_To do_: Count the lines in the listing below that hold the string "patinetes". Reply with the number alone.

_Input_:
=== Begin Enclosure ===

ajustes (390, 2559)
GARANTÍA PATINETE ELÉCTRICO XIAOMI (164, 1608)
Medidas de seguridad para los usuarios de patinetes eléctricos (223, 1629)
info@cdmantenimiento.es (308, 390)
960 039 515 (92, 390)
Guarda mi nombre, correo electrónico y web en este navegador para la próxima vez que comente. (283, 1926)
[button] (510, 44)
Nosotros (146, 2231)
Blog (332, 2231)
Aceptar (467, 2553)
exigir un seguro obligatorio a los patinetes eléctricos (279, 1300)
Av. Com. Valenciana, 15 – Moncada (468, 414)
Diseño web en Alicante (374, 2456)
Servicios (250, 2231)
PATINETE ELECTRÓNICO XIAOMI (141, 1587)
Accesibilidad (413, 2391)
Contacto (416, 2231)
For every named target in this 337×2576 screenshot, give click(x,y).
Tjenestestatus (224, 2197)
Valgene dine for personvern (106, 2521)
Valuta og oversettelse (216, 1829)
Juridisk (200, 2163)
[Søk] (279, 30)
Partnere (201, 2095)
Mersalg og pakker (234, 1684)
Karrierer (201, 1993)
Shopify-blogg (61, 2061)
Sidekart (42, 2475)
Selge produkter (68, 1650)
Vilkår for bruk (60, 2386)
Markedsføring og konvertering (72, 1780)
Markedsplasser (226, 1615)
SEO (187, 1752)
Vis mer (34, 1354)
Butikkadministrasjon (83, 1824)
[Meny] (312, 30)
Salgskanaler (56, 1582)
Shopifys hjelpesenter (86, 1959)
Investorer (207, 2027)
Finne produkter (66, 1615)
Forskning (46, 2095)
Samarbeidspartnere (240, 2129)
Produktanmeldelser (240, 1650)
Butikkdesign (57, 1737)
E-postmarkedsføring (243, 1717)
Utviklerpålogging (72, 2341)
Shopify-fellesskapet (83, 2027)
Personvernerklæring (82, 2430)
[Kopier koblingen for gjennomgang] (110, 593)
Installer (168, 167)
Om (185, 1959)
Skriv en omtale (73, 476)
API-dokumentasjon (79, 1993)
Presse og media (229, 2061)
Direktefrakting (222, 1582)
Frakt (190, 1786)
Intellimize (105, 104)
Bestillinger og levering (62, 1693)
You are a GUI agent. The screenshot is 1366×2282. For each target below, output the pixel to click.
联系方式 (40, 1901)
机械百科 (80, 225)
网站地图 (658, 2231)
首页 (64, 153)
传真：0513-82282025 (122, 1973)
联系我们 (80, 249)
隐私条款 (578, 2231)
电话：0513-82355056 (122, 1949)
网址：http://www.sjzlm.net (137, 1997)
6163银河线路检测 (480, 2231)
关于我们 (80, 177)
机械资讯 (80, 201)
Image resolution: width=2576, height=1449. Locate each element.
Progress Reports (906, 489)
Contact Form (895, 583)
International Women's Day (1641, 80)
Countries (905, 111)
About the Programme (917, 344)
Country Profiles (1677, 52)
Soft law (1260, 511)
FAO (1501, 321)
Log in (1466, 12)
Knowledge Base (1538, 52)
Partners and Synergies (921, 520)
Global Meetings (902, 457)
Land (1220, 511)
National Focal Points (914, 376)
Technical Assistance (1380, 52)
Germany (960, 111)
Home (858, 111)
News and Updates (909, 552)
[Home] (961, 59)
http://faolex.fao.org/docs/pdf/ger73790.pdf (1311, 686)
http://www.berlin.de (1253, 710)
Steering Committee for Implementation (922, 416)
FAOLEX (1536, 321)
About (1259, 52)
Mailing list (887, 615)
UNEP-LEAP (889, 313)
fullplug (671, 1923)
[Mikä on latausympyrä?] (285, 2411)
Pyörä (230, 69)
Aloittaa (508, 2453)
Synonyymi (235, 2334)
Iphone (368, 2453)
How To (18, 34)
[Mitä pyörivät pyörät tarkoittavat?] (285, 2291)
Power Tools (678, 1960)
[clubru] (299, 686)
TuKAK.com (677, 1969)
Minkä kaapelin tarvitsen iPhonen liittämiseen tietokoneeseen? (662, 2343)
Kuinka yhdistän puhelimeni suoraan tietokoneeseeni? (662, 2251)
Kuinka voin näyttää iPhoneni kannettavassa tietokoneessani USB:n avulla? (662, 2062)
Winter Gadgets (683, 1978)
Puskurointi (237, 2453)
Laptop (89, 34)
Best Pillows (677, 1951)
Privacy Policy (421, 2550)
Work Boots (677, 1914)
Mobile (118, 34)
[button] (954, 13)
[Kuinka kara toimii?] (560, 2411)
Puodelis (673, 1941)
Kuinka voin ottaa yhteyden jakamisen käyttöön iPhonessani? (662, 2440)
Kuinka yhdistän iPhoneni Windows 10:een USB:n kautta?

=== End Enclosure ===

_Task solution_: 2